Given problem =>
Please write out, word for word, the lines between the one holding "Where should I click to: Click DECOMMISSION" and the one holding "I will 84,163.", inclusive.
── Record list
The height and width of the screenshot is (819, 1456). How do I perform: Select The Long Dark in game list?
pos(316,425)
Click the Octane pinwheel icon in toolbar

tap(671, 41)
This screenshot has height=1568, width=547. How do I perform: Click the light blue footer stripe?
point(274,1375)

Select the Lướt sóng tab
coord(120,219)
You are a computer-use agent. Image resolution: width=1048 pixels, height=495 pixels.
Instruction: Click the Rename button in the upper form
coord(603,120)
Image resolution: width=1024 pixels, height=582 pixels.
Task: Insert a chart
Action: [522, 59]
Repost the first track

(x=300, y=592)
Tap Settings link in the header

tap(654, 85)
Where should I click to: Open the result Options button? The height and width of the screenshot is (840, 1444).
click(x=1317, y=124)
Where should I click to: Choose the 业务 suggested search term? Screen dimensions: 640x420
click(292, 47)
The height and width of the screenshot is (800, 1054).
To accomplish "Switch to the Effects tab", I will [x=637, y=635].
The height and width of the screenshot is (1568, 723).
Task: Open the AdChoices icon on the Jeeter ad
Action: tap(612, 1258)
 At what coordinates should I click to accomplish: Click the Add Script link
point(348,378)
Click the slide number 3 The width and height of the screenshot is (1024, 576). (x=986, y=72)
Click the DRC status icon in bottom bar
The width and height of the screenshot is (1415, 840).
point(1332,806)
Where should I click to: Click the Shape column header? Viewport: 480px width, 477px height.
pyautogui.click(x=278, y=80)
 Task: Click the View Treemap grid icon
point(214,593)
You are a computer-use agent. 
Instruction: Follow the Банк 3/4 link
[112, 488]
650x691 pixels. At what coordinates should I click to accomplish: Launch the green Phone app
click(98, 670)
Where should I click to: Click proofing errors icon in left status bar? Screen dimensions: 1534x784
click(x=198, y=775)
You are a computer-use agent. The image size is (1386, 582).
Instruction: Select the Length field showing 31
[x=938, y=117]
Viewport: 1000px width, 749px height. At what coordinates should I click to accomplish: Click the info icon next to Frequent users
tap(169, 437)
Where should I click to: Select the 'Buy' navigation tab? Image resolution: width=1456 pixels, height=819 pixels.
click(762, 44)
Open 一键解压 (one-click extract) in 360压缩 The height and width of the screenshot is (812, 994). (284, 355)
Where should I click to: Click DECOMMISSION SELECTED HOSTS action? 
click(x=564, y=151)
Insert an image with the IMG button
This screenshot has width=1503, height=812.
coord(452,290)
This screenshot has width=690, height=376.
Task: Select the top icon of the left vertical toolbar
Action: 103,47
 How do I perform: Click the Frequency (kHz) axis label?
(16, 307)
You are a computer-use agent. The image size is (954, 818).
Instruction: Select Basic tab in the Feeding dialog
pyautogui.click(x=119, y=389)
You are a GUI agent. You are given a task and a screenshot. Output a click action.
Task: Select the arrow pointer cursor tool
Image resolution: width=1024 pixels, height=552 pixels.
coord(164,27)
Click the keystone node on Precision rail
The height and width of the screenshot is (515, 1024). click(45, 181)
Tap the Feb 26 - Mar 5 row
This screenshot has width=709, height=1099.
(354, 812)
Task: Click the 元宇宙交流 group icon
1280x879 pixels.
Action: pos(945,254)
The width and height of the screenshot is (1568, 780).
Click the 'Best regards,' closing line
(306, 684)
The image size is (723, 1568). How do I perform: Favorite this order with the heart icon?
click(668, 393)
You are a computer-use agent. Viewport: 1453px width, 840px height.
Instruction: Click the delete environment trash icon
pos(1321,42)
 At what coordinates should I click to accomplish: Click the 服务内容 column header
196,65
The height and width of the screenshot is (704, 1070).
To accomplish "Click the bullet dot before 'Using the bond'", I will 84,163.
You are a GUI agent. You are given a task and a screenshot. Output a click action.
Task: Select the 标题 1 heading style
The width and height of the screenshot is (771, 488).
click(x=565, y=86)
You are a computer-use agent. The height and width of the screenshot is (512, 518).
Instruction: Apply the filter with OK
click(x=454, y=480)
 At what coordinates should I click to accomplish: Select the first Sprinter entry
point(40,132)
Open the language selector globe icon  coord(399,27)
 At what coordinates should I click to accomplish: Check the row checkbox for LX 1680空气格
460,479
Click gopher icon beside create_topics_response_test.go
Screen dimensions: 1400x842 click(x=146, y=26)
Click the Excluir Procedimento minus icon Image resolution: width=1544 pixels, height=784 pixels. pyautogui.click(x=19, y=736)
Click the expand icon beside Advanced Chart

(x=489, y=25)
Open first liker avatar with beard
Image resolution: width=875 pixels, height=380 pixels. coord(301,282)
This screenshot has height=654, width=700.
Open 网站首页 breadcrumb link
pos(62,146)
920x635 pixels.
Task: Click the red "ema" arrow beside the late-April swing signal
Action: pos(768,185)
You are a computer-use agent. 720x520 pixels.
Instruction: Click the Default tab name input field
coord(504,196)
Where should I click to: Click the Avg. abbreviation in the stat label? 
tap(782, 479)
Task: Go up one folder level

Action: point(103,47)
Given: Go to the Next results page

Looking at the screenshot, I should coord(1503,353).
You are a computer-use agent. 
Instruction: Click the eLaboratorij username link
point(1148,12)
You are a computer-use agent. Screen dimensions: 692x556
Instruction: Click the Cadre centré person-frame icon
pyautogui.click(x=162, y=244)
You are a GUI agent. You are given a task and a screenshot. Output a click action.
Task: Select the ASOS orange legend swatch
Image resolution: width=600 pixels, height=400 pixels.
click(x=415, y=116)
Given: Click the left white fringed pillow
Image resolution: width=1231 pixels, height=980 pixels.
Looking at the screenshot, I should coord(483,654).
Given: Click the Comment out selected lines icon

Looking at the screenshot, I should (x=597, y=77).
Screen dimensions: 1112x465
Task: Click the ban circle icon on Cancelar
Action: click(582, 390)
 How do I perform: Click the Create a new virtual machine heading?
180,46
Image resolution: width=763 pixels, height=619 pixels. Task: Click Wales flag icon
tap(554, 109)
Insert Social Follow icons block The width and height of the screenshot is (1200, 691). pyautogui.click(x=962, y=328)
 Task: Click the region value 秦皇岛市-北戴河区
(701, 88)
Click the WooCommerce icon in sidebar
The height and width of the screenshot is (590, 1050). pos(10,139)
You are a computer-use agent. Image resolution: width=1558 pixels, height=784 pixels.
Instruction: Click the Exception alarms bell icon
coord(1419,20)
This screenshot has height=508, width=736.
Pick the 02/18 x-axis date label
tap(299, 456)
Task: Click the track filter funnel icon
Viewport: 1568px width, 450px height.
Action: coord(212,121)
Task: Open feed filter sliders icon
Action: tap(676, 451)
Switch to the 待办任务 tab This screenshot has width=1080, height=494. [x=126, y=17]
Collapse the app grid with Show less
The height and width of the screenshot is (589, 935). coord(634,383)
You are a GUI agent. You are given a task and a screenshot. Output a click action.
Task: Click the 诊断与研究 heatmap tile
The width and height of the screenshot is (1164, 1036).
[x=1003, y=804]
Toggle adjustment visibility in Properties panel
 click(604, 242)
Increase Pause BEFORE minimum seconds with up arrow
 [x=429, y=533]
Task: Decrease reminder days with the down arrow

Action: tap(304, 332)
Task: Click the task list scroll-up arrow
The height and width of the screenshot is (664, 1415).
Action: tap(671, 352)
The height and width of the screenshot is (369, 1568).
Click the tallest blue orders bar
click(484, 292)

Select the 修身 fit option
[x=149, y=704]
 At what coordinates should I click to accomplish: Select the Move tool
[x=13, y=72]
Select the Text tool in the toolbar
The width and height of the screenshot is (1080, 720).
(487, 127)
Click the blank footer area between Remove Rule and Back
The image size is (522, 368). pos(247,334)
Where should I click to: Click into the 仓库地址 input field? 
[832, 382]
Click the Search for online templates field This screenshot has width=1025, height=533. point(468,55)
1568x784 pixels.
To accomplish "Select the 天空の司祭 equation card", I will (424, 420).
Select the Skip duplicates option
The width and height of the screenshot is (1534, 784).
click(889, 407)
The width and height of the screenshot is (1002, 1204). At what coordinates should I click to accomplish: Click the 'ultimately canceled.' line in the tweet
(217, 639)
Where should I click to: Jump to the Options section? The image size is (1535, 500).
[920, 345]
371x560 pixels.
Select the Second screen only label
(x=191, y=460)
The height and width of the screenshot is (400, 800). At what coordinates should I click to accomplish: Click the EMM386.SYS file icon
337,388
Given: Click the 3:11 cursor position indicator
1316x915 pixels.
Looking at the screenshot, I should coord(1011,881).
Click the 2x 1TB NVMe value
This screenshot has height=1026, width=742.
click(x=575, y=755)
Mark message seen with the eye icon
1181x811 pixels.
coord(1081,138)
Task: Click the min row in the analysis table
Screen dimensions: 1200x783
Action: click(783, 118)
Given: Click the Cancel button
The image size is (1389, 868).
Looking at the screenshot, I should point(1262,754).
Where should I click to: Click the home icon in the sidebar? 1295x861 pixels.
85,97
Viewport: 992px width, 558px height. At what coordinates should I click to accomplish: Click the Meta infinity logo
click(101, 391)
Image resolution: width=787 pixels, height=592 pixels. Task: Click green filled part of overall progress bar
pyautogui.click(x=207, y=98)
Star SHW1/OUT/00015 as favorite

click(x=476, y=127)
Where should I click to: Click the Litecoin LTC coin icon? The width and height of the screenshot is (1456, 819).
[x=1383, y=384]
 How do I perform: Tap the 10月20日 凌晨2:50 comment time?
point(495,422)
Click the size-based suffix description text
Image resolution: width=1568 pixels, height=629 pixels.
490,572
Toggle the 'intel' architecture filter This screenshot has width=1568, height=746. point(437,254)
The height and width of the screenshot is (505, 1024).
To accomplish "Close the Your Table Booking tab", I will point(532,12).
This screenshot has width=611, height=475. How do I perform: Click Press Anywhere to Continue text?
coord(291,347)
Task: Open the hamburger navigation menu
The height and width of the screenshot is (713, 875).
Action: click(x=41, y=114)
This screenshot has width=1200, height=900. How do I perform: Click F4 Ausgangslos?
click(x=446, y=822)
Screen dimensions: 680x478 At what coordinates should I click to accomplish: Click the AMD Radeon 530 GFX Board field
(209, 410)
────
Response =>
Where should I click to: Click DECOMMISSION SELECTED HOSTS action? 
click(x=564, y=151)
Insert an image with the IMG button
This screenshot has width=1503, height=812.
coord(452,290)
This screenshot has width=690, height=376.
Task: Select the top icon of the left vertical toolbar
Action: 103,47
 How do I perform: Click the Frequency (kHz) axis label?
(16, 307)
You are a computer-use agent. The image size is (954, 818).
Instruction: Select Basic tab in the Feeding dialog
pyautogui.click(x=119, y=389)
You are a GUI agent. You are given a task and a screenshot. Output a click action.
Task: Select the arrow pointer cursor tool
Image resolution: width=1024 pixels, height=552 pixels.
coord(164,27)
Click the keystone node on Precision rail
The height and width of the screenshot is (515, 1024). click(45, 181)
Tap the Feb 26 - Mar 5 row
This screenshot has width=709, height=1099.
(354, 812)
Task: Click the 元宇宙交流 group icon
1280x879 pixels.
Action: pos(945,254)
The width and height of the screenshot is (1568, 780).
Click the 'Best regards,' closing line
(306, 684)
The image size is (723, 1568). How do I perform: Favorite this order with the heart icon?
click(668, 393)
You are a computer-use agent. Viewport: 1453px width, 840px height.
Instruction: Click the delete environment trash icon
pos(1321,42)
 At what coordinates should I click to accomplish: Click the 服务内容 column header
196,65
The height and width of the screenshot is (704, 1070).
To accomplish "Click the bullet dot before 'Using the bond'", I will 84,163.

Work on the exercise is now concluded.